A common refrain about COVID-19 is that the virus is most dangerous to the oldest people among us.
But growing research, including some being conducted on Galveston Island, is showing that the risk from COVID is amplified far more by one factor that has nothing to do with age: being overweight.
Researchers at the University of Texas Medical Branch are developing a calculator that could help people determine their individual risk factor. In developing that tool, researchers said they are finding results that don’t match some of the common perceptions about COVID risk.
“Out in the whole scientific community, there was a lot of emphasis on age by itself, but age doesn’t move the needle a whole lot,” said John Davis, a doctoral student who is developing the calculator.
What does make a big difference in how bad a person’s COVID experience could be is their body mass index.
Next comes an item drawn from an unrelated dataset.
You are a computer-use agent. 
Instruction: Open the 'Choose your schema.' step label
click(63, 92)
A body mass index that classifies people as overweight was a big indicator of how sick they might get, Davis said.
Body mass index is a measure calculated from a person’s height and weight. A person with a BMI of 30 is considered obese.
“We found that it actually increased the odds of needing ventilation or a comparable oxygen demand by 200 percent,” Davis said. By comparison, a person’s age, when controlled for other factors, only increased a person’s chance of a bad outcome by a couple percentage points, he said.
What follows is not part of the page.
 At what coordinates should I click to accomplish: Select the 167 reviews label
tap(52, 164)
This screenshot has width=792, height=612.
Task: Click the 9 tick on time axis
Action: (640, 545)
Davis analyzed the outcomes of 450 people who were treated at medical branch hospitals during the pandemic. He focused on the characteristics of people who needed ventilators because that correlates with other poor outcomes, including deaths, he said.
The information could be something worth bearing in mind in coming months, Davis said. While the United States is slowly moving toward being vaccinated, it will still likely be months before there’s widespread community immunization.
There’s also the rising threat of mutated COVID strains that could be resistant to vaccinations, Davis said.
The Galveston County Health District has reported 242 deaths connected to COVID-19 since April 2020. In every case, the health district has said the person who died had a pre-existing condition that contributed to their death. The district hasn’t released more detailed information.
Of the people in Galveston County who died, 207 people have been older than 61 years old, according to the district. That’s 85 percent of total deaths.
Generally, most of the people who have died were overweight or had conditions related to being overweight, including heart disease and cancer, said Dr. Philip Keiser, Galveston County local health authority.
The reason that being simply overweight is dangerous for people with COVID-19 can come down to physics, said Dr. Shawn Nishi, a pulmonologist at the medical branch who supervises one of its COVID units. The virus attacks the lungs, and people who weigh more have to work harder to breathe if they become ill.
“When you’re talking about COVID and you’re in the ICU, there’s a lot of weight on those lungs,” Nishi said. “There’s a lot of changes that occur with obesity with the function of your lungs and your heart. That makes it a lot harder to take care of a patient.”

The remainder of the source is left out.